Logic Natural Derivation in S

Question

How do you go about proving this conclusion from the set of premises?

$$\lbrace A\vee\neg B, \neg A\vee C, \neg C\to B\rbrace\vdash\neg D\vee C$$

I figure that if you assume $\neg C$, you can contradict yourself to end up with $C$. Something like getting $B$ from $\neg C$, and then using $B$ to get $\neg A$, and then $\neg A$ to get $C$ - I just have no idea how to reference these rules.

Any help/advice is greatly appreciated.

Edit: Using only rules R, ∧I/E, vI/E, →I/E, ⟺I/E, and ¬I/E

Answer 1

I figure that if you assume $¬C$, you can contradict yourself to end up with $C$. Something like getting $B$ from $¬C$, and then using $B$ to get $¬A$, and then $¬A$ to get $C$ - I just have no idea how to reference these rules.

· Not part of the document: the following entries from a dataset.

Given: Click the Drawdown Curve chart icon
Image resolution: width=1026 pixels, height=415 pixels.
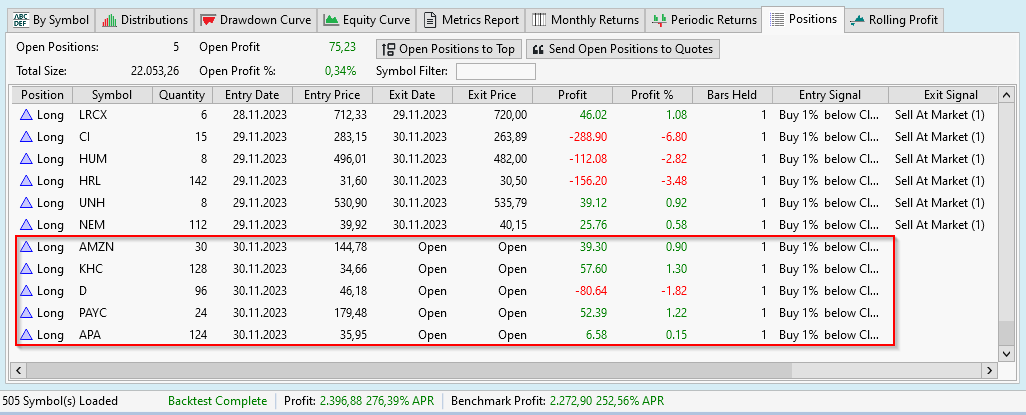Looking at the screenshot, I should pos(207,20).
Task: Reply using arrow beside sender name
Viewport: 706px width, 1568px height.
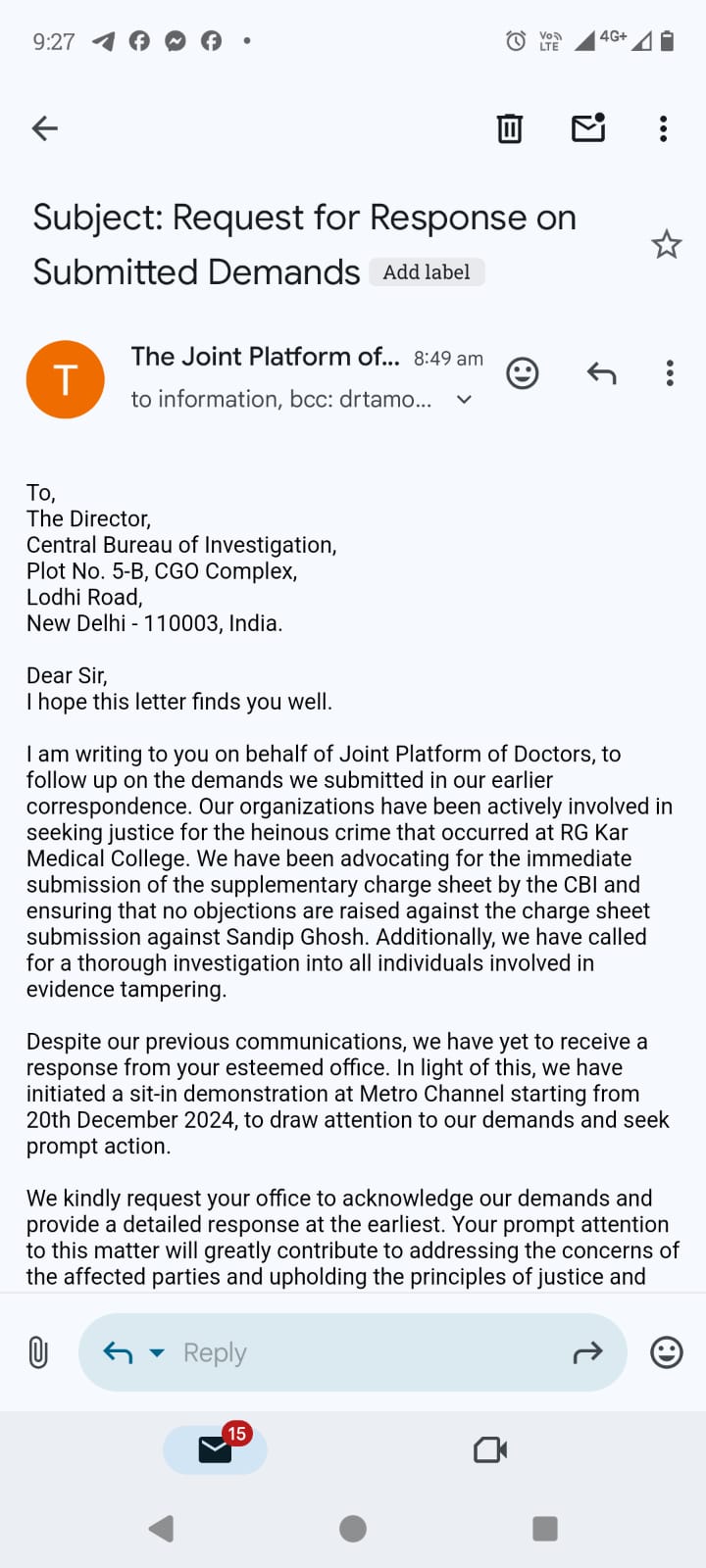Action: [601, 373]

A good thought, and very close.

Assuming $\neg C$ you can derive $B$ (from $\neg C\to B$), use that to derive $A$ (from $A\vee\neg B$), and in turn derive $C$ (from $\neg A\vee C$), thereby contradicting the assumption.

This is simple derivation, save that disjunctive syllogism is not a fundamental rule of your system.   Its derivation is based on disjunction elimination and the principle of explosion, which is implemented in your rules through negation-elimination/introduction.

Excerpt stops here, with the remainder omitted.